6 Juni 2023
PHNOM PENH – Wakil Perdana Menteri dan Menteri Pertahanan Nasional Tea Banh mendesak kerja sama dari semua pihak untuk mengakhiri konflik antara Rusia dan Ukraina, menyerukan kembali ke meja perundingan untuk menemukan solusi yang saling menguntungkan.
“Kita juga dilanda masalah keamanan regional dan global yang parah. Salah satu tujuan penting adalah upaya kolektif untuk mengakhiri perang Rusia-Ukraina,” katanya saat berpidato di Dialog IISS Shangri-La ke-20, pertemuan puncak keamanan Asia yang diadakan di Singapura pada tanggal 4 Juni.
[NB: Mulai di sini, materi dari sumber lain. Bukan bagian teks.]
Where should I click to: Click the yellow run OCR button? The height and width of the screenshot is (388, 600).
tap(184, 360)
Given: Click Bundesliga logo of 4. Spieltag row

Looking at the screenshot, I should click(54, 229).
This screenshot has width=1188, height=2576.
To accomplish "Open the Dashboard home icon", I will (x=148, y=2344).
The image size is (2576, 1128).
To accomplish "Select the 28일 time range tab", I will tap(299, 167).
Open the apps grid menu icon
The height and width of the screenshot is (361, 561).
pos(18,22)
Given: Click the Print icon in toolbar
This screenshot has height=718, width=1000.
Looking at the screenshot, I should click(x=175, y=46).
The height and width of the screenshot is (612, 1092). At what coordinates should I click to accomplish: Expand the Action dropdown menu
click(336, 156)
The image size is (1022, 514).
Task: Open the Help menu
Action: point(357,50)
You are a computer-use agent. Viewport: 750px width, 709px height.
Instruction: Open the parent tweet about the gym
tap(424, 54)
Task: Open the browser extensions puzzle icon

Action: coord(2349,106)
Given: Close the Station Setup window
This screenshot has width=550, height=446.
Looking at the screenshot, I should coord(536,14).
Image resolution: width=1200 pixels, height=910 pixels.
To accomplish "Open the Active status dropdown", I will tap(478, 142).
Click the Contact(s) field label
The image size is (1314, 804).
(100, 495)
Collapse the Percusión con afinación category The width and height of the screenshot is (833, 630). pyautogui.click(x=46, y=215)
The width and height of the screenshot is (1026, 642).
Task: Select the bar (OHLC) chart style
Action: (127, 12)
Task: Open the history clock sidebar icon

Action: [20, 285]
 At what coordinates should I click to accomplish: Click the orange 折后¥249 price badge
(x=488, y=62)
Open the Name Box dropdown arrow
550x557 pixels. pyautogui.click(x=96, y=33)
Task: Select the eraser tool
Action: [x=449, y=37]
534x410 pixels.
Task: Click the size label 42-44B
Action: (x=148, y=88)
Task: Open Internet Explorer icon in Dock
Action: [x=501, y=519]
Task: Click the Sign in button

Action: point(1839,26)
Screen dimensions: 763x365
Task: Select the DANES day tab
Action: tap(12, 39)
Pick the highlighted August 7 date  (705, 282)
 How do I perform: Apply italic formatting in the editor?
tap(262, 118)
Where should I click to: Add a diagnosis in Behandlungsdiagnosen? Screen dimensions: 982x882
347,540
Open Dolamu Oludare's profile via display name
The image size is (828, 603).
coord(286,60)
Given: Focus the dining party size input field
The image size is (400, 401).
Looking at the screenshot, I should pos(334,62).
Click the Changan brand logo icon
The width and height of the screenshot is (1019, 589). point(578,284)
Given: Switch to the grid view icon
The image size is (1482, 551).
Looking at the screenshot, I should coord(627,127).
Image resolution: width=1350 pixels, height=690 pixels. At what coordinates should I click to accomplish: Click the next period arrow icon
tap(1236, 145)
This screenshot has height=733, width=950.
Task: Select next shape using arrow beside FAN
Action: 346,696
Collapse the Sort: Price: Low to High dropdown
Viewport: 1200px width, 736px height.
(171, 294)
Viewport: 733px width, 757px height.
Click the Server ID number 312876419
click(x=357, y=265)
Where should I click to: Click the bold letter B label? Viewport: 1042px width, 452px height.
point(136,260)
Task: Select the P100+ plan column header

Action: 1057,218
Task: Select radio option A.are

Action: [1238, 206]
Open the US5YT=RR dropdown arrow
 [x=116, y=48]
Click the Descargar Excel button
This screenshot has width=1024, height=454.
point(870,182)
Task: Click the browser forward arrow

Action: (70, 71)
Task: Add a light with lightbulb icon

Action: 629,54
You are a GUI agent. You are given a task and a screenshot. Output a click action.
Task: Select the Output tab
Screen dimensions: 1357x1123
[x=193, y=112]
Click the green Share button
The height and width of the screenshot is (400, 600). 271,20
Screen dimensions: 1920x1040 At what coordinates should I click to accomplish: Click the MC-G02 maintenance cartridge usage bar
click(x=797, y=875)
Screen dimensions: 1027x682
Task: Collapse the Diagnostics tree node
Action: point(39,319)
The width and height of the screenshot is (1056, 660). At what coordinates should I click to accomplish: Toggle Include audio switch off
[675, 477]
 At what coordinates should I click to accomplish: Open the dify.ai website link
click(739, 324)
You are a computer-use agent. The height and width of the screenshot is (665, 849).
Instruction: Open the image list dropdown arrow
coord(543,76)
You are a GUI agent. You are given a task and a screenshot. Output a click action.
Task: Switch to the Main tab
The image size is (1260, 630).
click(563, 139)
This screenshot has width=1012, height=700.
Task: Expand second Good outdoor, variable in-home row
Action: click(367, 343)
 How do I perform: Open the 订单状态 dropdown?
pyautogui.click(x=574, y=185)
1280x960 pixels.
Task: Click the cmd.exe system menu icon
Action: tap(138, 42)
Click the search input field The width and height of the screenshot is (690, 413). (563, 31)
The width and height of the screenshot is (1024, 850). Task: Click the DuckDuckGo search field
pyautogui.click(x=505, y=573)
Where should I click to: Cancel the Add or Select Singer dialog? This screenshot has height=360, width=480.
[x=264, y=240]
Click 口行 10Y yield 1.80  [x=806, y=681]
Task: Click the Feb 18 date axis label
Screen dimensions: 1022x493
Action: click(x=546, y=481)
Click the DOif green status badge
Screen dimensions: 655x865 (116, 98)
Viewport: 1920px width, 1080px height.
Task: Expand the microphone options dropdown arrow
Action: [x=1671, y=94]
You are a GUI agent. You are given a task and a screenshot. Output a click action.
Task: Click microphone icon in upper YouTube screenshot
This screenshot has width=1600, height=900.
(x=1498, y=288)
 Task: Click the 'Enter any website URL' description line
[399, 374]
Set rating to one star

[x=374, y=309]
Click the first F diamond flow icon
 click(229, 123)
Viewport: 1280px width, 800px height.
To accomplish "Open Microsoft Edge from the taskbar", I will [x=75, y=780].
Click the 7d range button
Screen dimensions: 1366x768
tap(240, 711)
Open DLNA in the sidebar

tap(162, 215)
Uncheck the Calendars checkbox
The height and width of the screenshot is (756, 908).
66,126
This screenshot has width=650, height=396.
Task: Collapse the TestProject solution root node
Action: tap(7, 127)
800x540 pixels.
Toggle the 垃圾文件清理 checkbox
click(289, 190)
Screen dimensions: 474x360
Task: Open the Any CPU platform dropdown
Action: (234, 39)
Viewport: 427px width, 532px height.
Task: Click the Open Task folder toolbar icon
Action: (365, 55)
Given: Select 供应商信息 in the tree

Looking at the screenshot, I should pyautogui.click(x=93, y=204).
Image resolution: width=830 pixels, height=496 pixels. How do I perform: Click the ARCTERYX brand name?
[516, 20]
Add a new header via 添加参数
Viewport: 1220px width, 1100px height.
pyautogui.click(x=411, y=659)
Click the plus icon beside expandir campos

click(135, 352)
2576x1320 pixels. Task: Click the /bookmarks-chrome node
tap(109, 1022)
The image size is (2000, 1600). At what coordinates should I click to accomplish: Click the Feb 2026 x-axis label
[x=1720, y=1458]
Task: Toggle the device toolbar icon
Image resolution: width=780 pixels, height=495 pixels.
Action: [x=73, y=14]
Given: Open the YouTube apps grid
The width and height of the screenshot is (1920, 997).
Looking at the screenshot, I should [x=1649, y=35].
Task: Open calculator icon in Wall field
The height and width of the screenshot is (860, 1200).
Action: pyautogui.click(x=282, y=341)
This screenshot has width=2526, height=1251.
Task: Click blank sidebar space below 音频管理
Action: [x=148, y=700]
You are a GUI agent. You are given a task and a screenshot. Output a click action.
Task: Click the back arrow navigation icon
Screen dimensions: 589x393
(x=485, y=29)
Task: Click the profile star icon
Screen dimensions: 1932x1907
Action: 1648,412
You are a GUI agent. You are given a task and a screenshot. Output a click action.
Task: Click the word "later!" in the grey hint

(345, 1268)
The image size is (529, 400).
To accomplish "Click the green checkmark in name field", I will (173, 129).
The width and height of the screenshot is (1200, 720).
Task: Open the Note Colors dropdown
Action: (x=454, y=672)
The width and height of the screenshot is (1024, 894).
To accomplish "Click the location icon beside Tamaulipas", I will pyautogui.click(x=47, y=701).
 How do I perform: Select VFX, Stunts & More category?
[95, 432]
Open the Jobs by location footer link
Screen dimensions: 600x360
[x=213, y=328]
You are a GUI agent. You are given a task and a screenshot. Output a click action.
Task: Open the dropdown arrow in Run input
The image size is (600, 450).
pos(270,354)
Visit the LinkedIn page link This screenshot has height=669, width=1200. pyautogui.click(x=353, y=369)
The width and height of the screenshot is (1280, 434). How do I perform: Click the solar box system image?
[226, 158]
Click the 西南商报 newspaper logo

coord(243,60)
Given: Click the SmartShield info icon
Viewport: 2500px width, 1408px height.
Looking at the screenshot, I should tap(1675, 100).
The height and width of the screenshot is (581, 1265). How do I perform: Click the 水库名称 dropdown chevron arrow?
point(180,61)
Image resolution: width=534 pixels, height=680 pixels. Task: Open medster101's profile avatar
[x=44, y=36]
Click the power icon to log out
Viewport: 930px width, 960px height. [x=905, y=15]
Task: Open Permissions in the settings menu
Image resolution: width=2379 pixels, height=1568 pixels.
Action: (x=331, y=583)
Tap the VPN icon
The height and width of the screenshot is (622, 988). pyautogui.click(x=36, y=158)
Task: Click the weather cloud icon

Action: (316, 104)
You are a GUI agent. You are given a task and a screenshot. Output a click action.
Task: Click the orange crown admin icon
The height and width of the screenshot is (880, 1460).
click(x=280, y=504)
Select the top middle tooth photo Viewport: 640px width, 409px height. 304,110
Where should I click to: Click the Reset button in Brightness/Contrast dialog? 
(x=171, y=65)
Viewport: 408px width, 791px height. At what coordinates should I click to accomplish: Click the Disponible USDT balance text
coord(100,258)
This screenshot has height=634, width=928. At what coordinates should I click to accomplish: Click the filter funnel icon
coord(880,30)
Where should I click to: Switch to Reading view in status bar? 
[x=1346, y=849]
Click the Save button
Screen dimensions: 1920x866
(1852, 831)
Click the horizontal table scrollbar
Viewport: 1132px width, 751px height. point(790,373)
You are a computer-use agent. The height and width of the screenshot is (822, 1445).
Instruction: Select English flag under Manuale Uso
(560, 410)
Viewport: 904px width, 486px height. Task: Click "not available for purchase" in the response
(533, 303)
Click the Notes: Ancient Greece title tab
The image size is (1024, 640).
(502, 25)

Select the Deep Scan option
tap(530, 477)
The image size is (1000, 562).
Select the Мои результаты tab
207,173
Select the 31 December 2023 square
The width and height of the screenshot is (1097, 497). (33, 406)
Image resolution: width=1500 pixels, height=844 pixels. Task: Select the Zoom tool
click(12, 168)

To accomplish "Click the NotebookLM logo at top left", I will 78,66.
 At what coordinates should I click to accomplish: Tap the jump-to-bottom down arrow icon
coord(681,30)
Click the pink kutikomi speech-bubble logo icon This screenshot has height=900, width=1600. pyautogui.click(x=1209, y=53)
Tea Banh menjelaskan bahwa Kamboja menentang penggunaan kekuatan oleh satu negara terhadap negara lain, pemisahan diri atau pendudukan negara berdaulat. Dia menambahkan bahwa Kamboja percaya bahwa mengakhiri perang memerlukan konsesi bersama, yang mencakup penghentian penggunaan kekuatan untuk menyelesaikan masalah, menghormati hukum internasional, menghentikan dorongan eksternal untuk memperluas perang dan penghentian sanksi ekonomi.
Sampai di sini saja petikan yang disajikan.